Import data from SST files¶

This topic provides an example of how to generate the data from the data source into an SST (Sorted String Table) file and save it on HDFS, and then import into Nebula Graph. The sample data source is a CSV file.

Notes¶

The SST file can be imported only in Linux.

Not support a default value.

Background information¶

Exchange supports two data import modes:

Import the data from the data source directly into Nebula Graph as nGQL statements.

Generate the SST file from the data source, and use Console to import the SST file into Nebula Graph.

The following describes the scenarios, implementation methods, prerequisites, and steps for generating an SST file and importing data.

Scenarios¶

Suitable for online services, because the generation almost does not affect services (just reads the Schema), and the import speed is fast.

Caution

Although the import speed is fast, write operations in the corresponding space are blocked during the import period (about 10 seconds). Therefore, you are advised to import data in off-peak hours.

--------------------------------

Set task A: In the SST import guide, rewrite the part that opens with the words containing "This topic provides" and closes with "a default value.", replacing "Linux" with "a Linux environment".
Set task B: According to the SST import guide, why should data be imported in off-peak hours? Answer in one to three sentences.

Dataset extract:
--------------------------------

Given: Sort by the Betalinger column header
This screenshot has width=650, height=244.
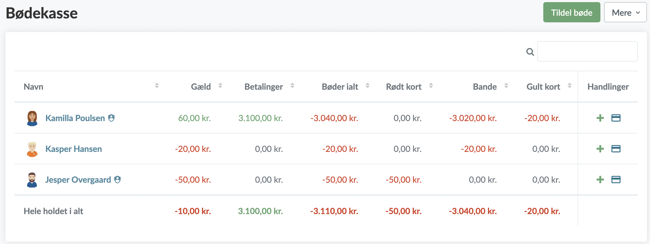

--------------------------------

Written reply A:
This topic provides an example of how to generate the data from the data source into an SST (Sorted String Table) file and save it on HDFS, and then import into Nebula Graph. The sample data source is a CSV file.

Notes¶

The SST file can be imported only in a Linux environment.

Not support a default value.

Written reply B: During the import, which lasts about 10 seconds, write operations in the corresponding space are blocked. Importing in off-peak hours reduces the effect of that blocking.